Review the material and extract every line in which the word "agent" occurs.

+++ Task input +++

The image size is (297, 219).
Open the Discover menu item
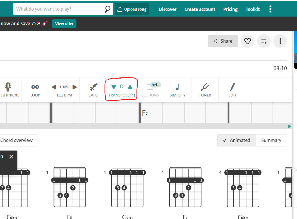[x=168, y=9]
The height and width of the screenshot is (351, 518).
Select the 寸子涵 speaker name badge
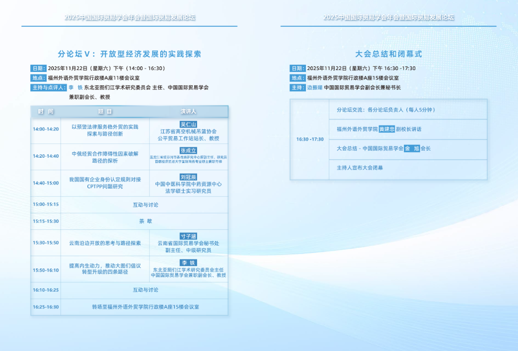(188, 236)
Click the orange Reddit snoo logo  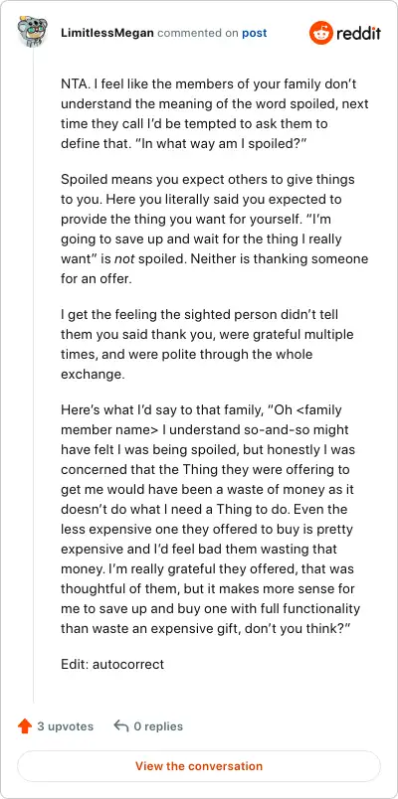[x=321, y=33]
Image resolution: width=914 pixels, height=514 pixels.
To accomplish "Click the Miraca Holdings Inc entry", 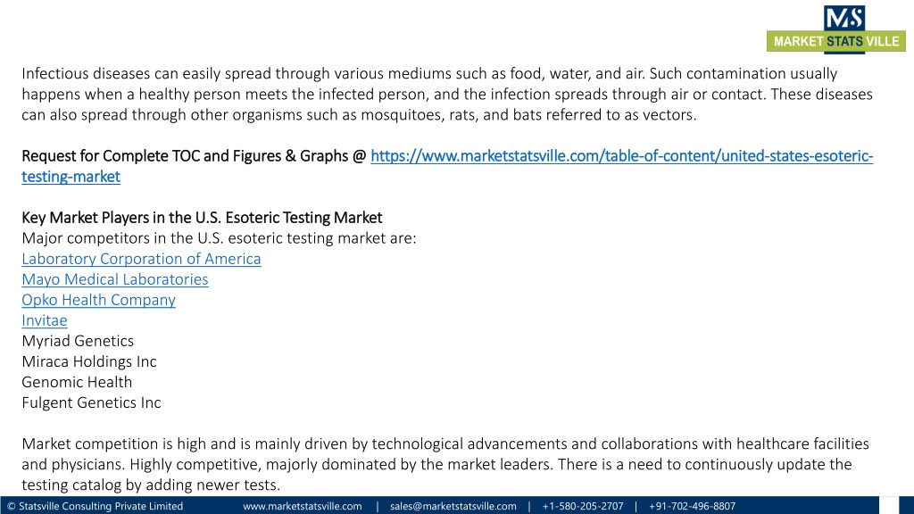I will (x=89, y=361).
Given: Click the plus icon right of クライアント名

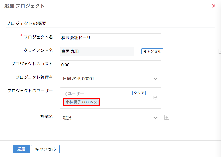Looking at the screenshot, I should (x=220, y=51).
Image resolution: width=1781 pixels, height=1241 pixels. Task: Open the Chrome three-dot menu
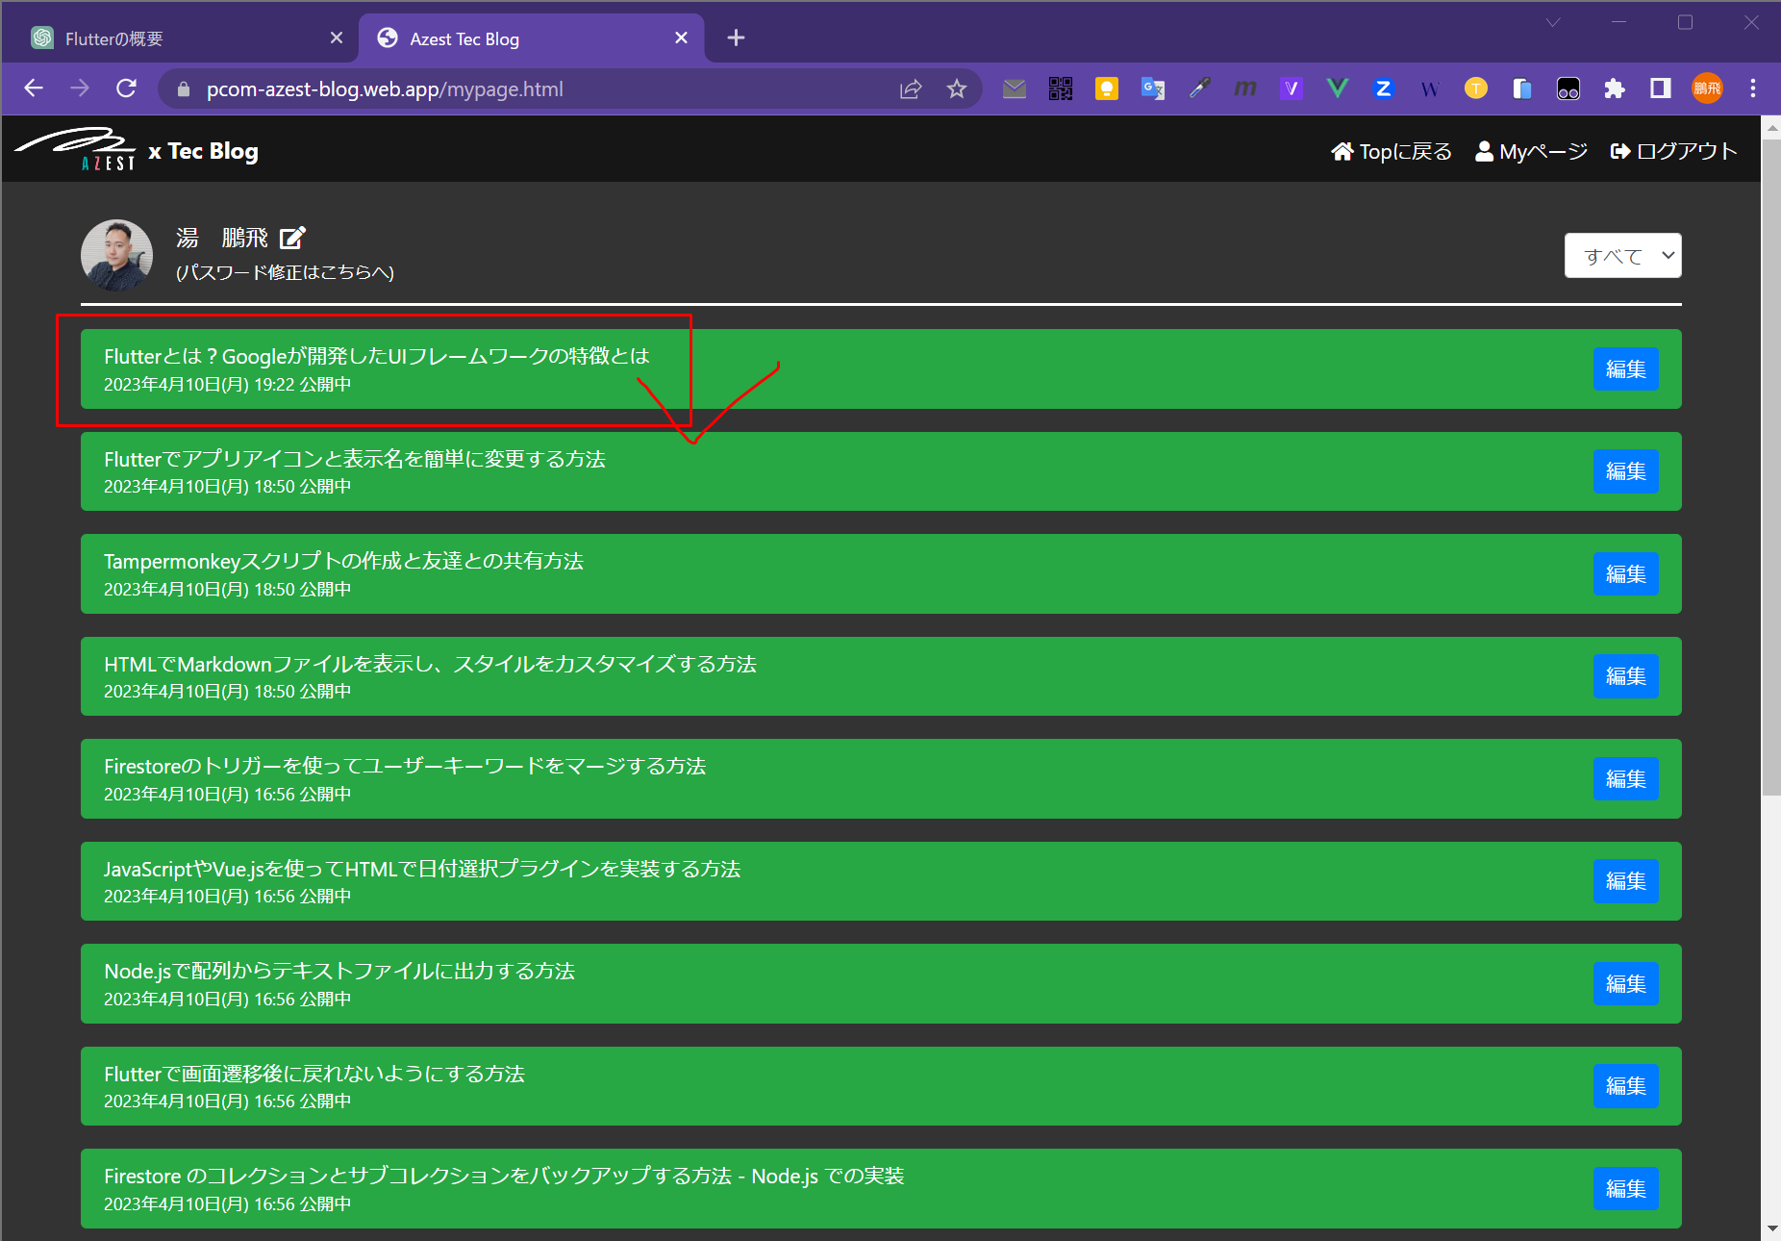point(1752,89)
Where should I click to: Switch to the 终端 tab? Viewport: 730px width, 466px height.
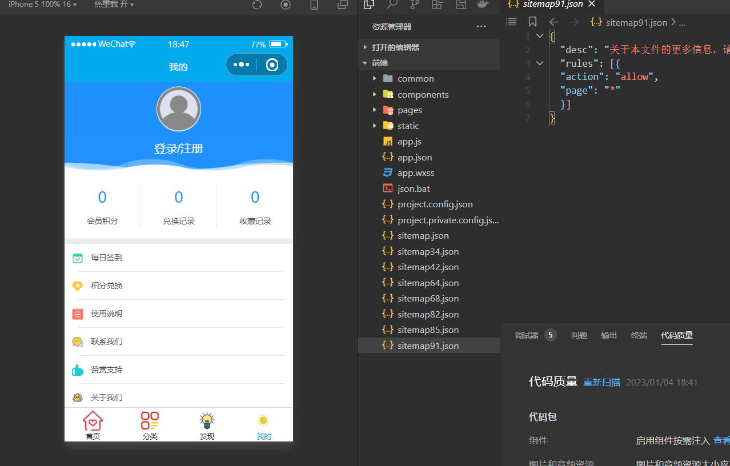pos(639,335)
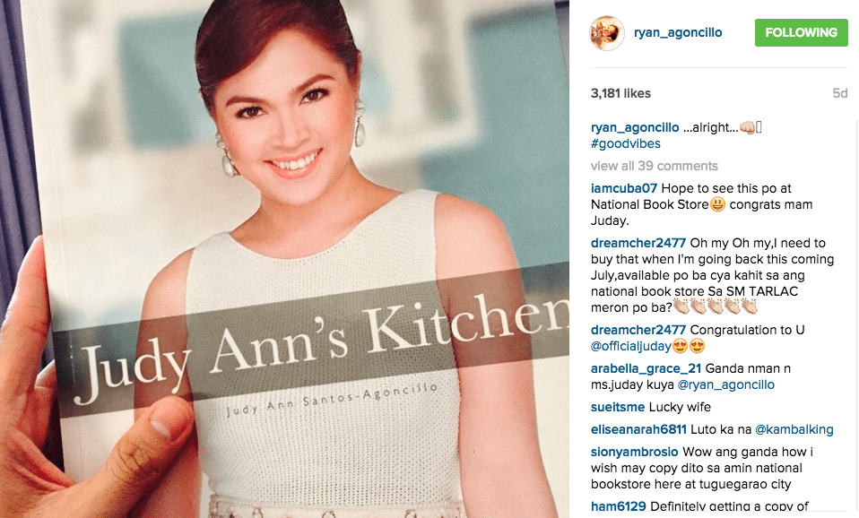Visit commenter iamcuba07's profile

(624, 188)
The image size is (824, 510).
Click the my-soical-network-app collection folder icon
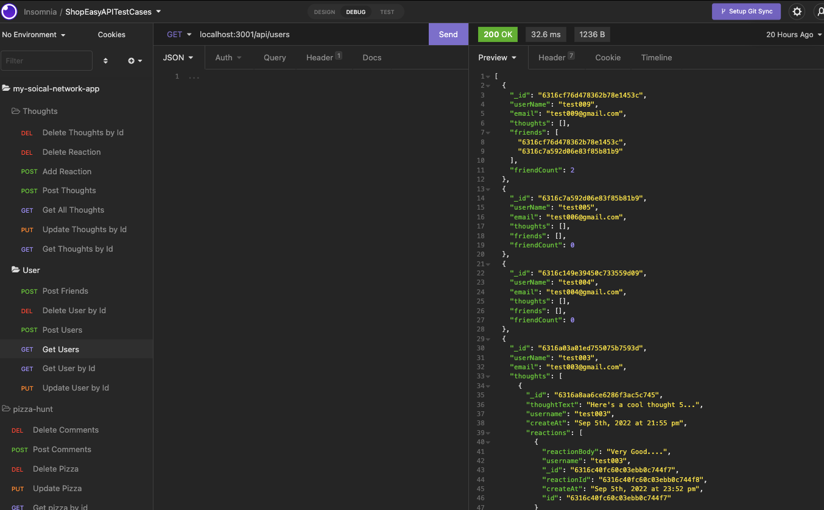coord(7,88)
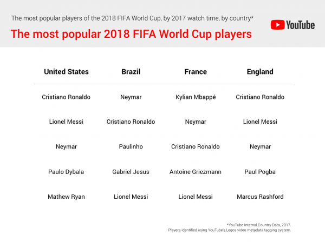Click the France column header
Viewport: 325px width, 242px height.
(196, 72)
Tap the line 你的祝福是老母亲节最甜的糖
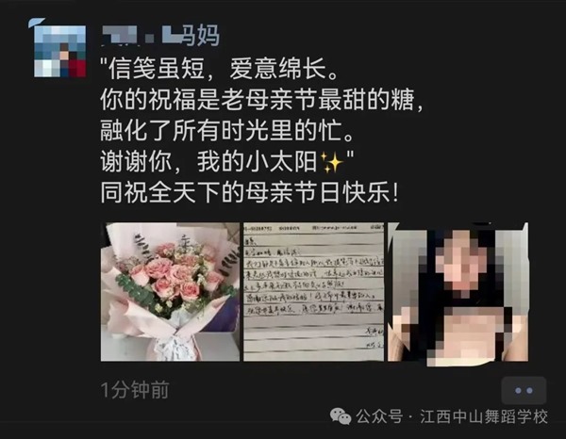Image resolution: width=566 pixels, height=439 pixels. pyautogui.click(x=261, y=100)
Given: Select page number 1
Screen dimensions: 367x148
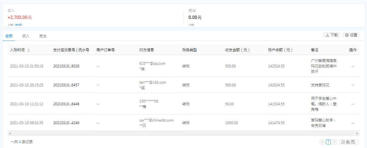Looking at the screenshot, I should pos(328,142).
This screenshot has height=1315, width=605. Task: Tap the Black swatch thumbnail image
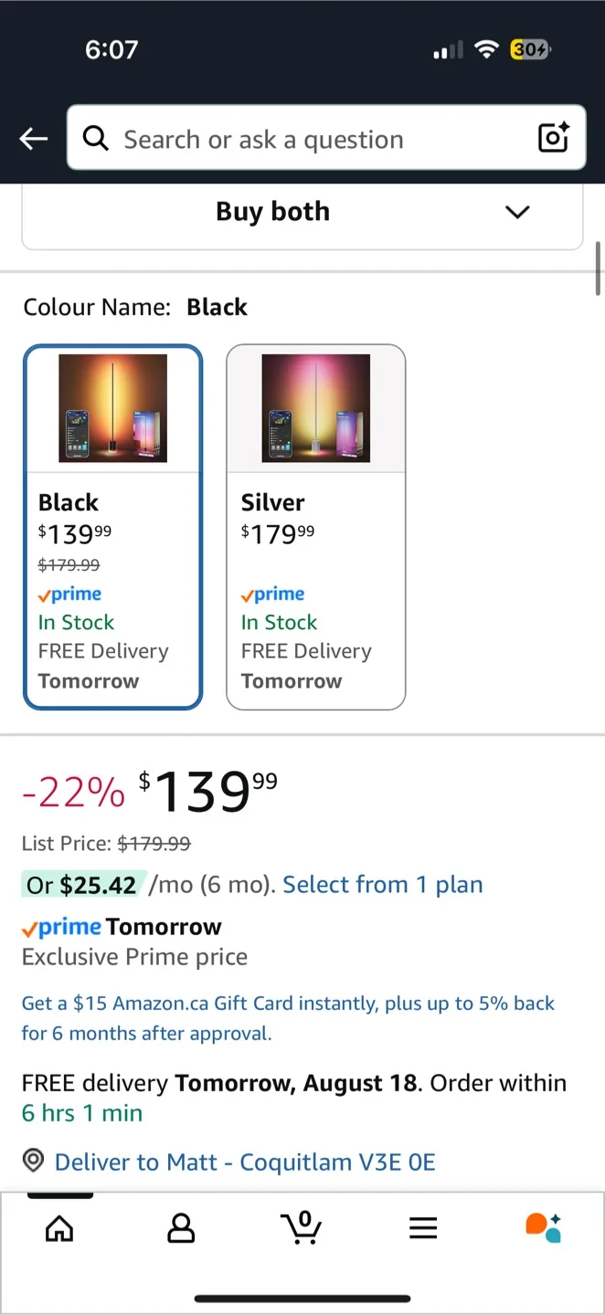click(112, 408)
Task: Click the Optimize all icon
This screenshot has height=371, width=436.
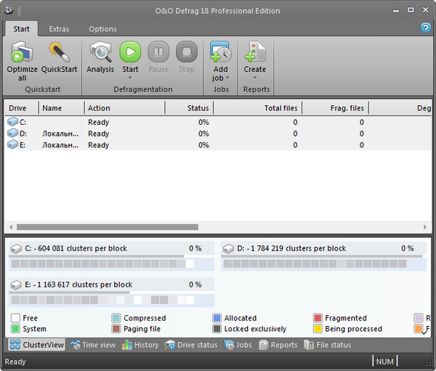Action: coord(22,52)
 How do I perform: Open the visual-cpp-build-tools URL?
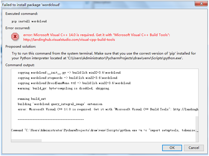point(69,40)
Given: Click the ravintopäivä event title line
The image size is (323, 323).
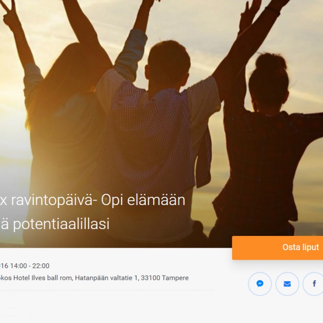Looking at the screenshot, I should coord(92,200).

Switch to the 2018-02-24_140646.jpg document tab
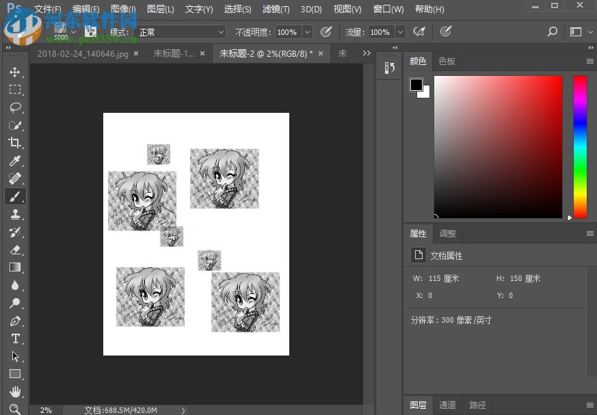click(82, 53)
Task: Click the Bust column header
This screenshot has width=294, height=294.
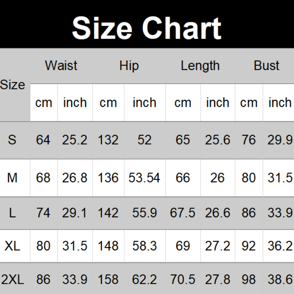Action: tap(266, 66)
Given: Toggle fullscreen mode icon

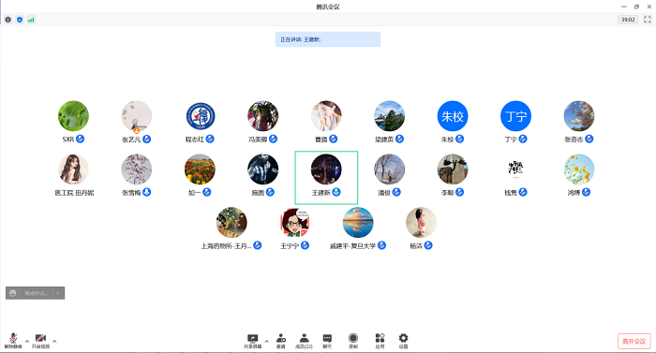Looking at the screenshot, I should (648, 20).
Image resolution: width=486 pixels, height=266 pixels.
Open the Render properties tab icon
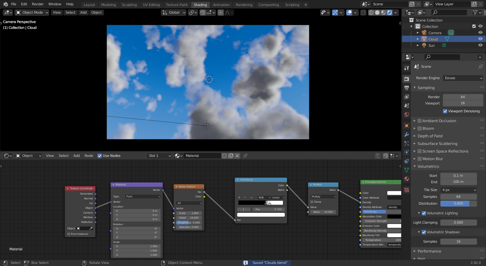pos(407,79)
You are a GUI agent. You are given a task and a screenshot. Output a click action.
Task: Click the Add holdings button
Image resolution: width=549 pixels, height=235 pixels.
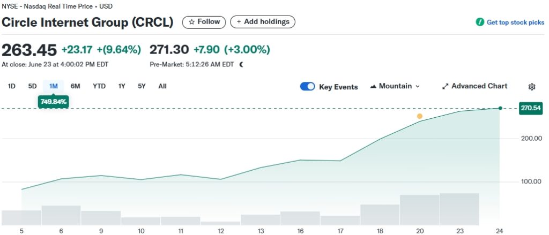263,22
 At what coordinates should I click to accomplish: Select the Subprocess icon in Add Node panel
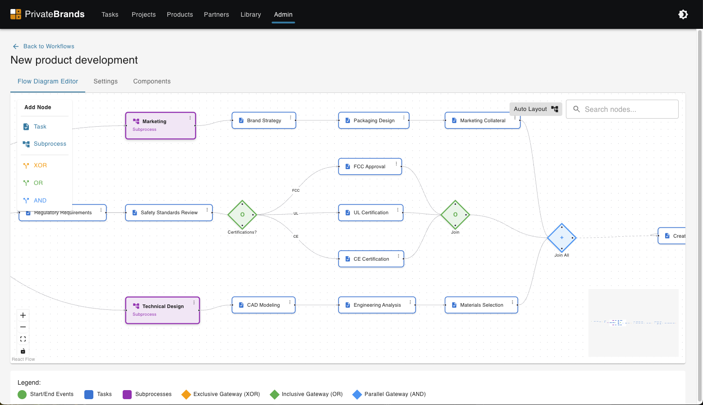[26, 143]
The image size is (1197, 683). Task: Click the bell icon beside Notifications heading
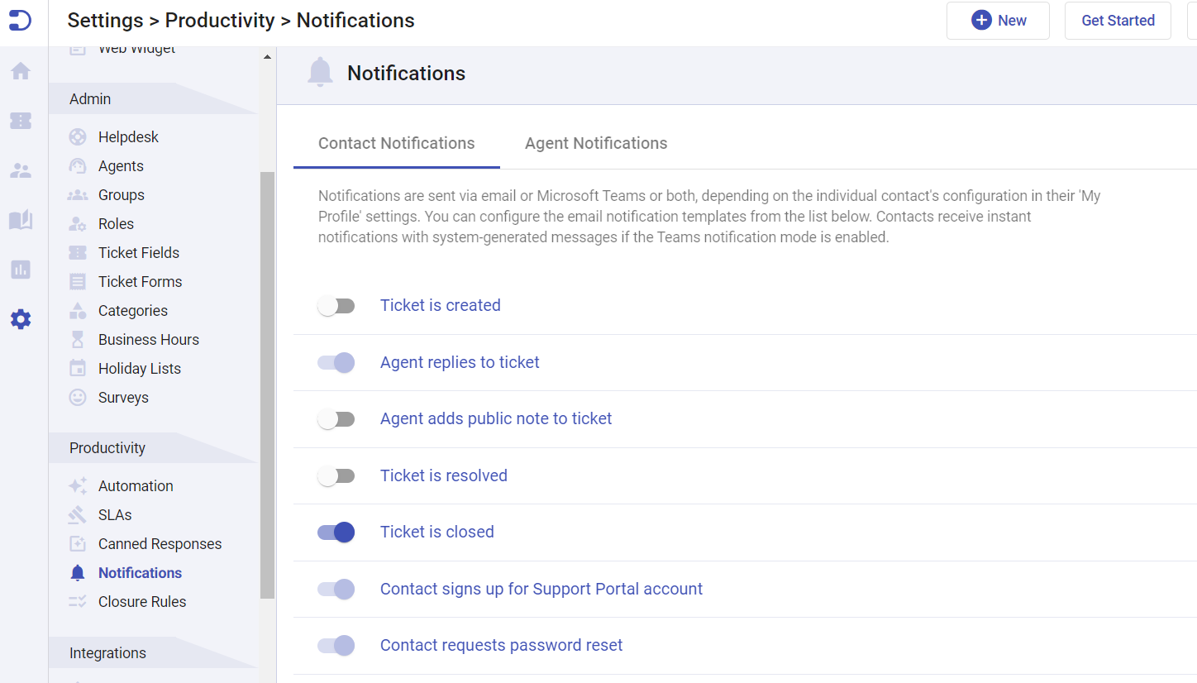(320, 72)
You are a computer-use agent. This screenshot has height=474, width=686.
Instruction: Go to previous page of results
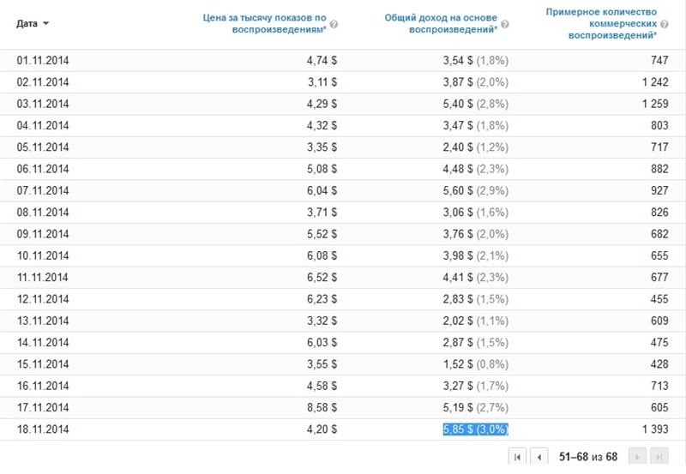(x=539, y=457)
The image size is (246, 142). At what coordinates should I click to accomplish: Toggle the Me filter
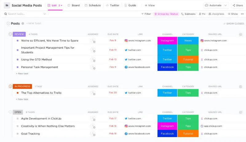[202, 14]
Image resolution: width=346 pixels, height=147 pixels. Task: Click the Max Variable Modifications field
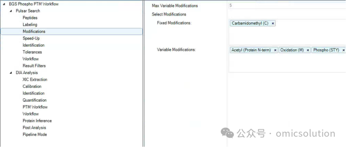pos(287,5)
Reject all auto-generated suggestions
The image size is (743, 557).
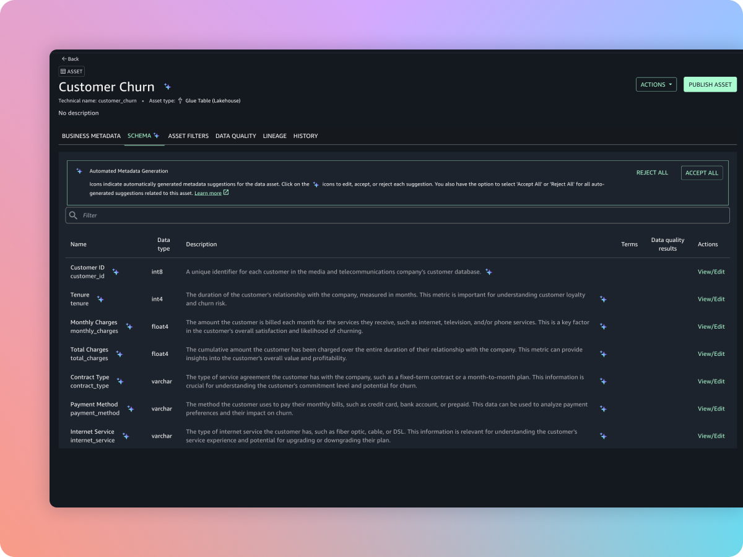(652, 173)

+++

_Response box_
You are a GUI agent. You are given a task and a screenshot. Output a click action.
You are a computer-use agent. This screenshot has height=474, width=686.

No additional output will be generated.